» GIVEN RECORDS:

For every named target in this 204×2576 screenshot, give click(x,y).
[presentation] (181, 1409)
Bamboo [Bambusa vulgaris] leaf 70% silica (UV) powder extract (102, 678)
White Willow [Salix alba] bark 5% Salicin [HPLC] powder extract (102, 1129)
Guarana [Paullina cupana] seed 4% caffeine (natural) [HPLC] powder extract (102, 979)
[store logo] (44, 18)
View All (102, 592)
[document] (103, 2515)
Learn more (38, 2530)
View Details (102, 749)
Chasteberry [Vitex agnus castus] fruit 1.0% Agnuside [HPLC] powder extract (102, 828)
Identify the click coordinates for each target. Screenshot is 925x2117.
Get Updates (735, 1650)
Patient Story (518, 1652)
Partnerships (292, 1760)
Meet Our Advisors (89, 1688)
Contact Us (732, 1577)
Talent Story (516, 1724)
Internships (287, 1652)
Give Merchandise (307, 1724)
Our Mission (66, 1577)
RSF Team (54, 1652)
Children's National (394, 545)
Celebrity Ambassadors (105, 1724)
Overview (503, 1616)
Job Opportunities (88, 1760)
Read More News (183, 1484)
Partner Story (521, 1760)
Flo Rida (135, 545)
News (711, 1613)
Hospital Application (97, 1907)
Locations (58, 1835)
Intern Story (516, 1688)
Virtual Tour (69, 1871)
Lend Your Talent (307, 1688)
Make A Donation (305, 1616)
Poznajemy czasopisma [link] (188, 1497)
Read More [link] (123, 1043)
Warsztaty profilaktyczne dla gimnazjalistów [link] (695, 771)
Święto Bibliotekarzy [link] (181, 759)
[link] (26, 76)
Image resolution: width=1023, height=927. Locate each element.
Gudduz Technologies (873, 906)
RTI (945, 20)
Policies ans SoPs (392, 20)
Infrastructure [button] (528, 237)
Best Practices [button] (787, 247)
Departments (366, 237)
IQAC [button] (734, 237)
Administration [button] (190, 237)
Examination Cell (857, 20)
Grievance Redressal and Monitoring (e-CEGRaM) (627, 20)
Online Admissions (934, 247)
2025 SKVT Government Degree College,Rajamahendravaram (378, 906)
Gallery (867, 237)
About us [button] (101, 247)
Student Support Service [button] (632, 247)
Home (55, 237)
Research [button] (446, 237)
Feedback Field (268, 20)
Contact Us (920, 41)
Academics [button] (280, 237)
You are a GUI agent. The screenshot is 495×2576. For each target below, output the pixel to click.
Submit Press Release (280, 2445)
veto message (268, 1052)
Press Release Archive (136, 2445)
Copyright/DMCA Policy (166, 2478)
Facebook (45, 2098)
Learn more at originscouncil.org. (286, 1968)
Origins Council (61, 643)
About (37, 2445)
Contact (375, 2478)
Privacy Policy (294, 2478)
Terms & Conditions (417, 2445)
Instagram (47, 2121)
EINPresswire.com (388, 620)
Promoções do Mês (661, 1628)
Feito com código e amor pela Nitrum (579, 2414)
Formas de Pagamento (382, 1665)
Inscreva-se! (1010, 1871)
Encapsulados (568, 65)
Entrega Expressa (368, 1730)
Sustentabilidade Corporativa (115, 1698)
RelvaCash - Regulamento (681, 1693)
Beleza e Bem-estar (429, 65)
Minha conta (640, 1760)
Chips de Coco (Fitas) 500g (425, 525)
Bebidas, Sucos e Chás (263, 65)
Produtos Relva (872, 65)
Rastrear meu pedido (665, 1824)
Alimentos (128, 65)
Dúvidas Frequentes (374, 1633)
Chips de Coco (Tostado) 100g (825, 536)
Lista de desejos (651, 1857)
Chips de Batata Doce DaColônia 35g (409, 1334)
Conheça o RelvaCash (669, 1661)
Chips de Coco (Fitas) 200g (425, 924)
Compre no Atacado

» WRITTEN REQUEST:
Reproduce every line from the line with "News (711, 1613)" to the line with "Beleza e Bem-estar (429, 65)", increasing both values of each answer's click coordinate pair by 131. Leave all other numbers and text unchanged.

» FINAL ANSWER:
News (842, 1744)
Hospital Application (228, 2038)
Locations (189, 1966)
Intern Story (647, 1819)
Virtual Tour (200, 2002)
Lend Your Talent (438, 1819)
Make A Donation (436, 1747)
Poznajemy czasopisma [link] (319, 1628)
Read More [link] (254, 1174)
Warsztaty profilaktyczne dla gimnazjalistów [link] (826, 902)
Święto Bibliotekarzy [link] (312, 890)
[link] (157, 207)
Image resolution: width=1023, height=927. Locate each element.
Gudduz Technologies (1004, 1037)
RTI (1076, 151)
Policies ans SoPs (523, 151)
Infrastructure [button] (659, 368)
Best Practices [button] (918, 378)
Departments (497, 368)
IQAC [button] (865, 368)
Administration [button] (321, 368)
Examination Cell (988, 151)
Grievance Redressal and Monitoring (e-CEGRaM) (758, 151)
Online Admissions (1065, 378)
2025 SKVT Government Degree College,Rajamahendravaram (509, 1037)
Gallery (998, 368)
About us [button] (232, 378)
Student Support Service [button] (763, 378)
Home (186, 368)
Research [button] (577, 368)
Feedback Field (399, 151)
Contact Us (1051, 172)
Academics [button] (411, 368)
You are a GUI agent. The screenshot is 495×2576. For each target below, output the pixel to click.
Submit Press Release (411, 2576)
veto message (399, 1183)
Press Release Archive (267, 2576)
Copyright/DMCA Policy (297, 2609)
Facebook (176, 2229)
Learn more at originscouncil.org. (417, 2099)
Origins Council (192, 774)
About (168, 2576)
Contact (506, 2609)
Privacy Policy (425, 2609)
Terms & Conditions (548, 2576)
Instagram (178, 2252)
EINPresswire.com (519, 751)
Promoções do Mês (792, 1759)
Feito com código e amor pela Nitrum (710, 2545)
Formas de Pagamento (513, 1796)
Inscreva-se! (1141, 2002)
Encapsulados (699, 196)
Entrega Expressa (499, 1861)
Sustentabilidade Corporativa (246, 1829)
RelvaCash - Regulamento (812, 1824)
Beleza e Bem-estar (560, 196)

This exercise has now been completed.